Atau apakah mereka? Ketika Deborah Stipek, Ph.D, Dekan Sekolah Pendidikan
Stanford, berbicara tentang membayar anak-anak untuk perilaku mereka, dia suka
menceritakan kisah orang tua dan anak-anak nakal yang terus menggedor pintu. Suatu
hari, ia membuka pintu dan menjanjikan mereka masing-masing 25 sen jika mereka
tetap melakukannya. Mereka lakukan, dengan penuh semangat. Hari kedua, ia keluar
lagi, namun mengatakan, Mereka terus melakukannya, tetapi dengan antusiasme
kurang "Oh, hari ini saya hanya punya 20 sen."; Akhirnya, suatu hari, ia berkata,
"Maaf, tidak ada yang tersisa." "Maksudmu, "mereka berkata," Kau ingin aku terus
melakukan hal ini gratis? "
Cerita, kata Stipek, adalah pelajaran yang kuat bagi orang tua dan pendidik. "Setelah
Anda memberikan penghargaan yang sangat menonjol, maka pesan tersebut adalah,
'ini tidak layak dilakukan untuk kepentingan sendiri.'" Dalam jangka panjang, dia
menjelaskan, penelitian menunjukkan bahwa "insentif melemahkan motivasi"-bahkan
jika tugas seorang mahasiswa sekali dinikmati.
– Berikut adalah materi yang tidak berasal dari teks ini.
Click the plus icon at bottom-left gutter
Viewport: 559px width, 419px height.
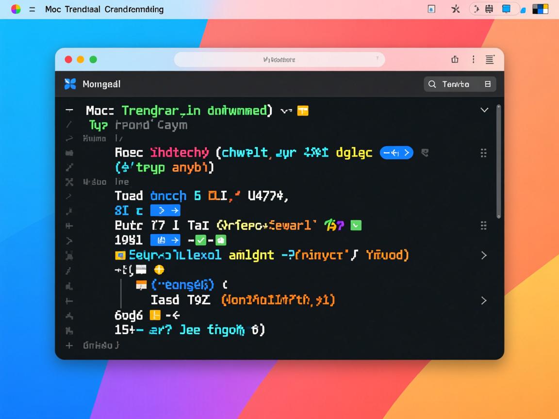[x=69, y=345]
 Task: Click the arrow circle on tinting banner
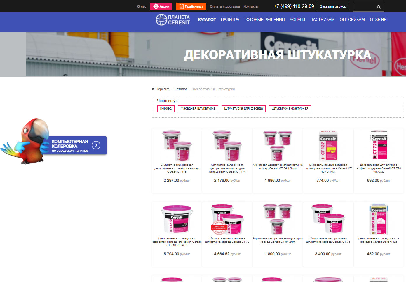(x=96, y=145)
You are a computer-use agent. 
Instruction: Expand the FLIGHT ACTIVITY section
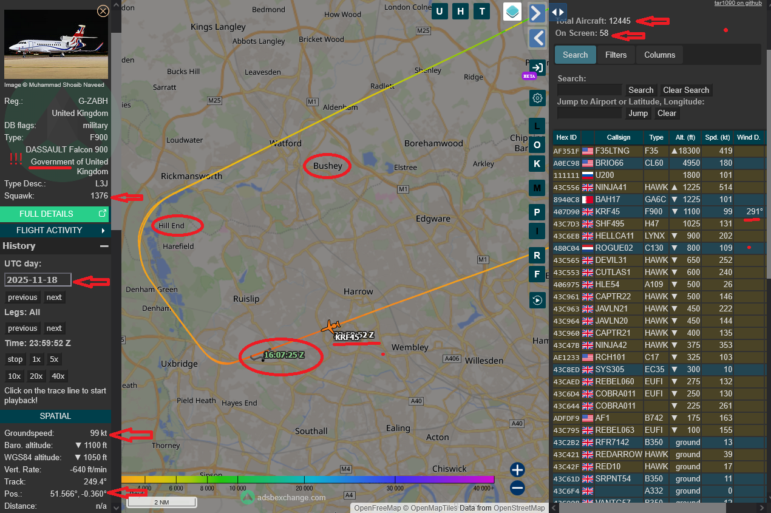(x=55, y=231)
Jadi bagaimana orang tua dan sekolah dapat menjaga anak-anak tetap dijalurnya?
Stipek mengatakan jawabannya tidak terletak pada solusi singkat, tetapi "dalam,
solusi jangka panjang" seperti menyediakan kontak pribadi dengan penasihat jangka
panjang, dan menawarkan kurikulum yang relevan dan menarik. Stipek dan rekan-
rekannya di Stanford membantu mendirikan Akademi Palo Alto Timur di California
sebagai sekolah model untuk pendekatan ini, menurunkan ukuran kelas dan
mengambil pendekatan pribadi untuk belajar. Mayoritas dari populasi siswa berasal
dari latar belakang miskin. Stanford bangga dengan fakta bahwa 90% dari lulusan
senior pergi untuk menghadiri kuliah.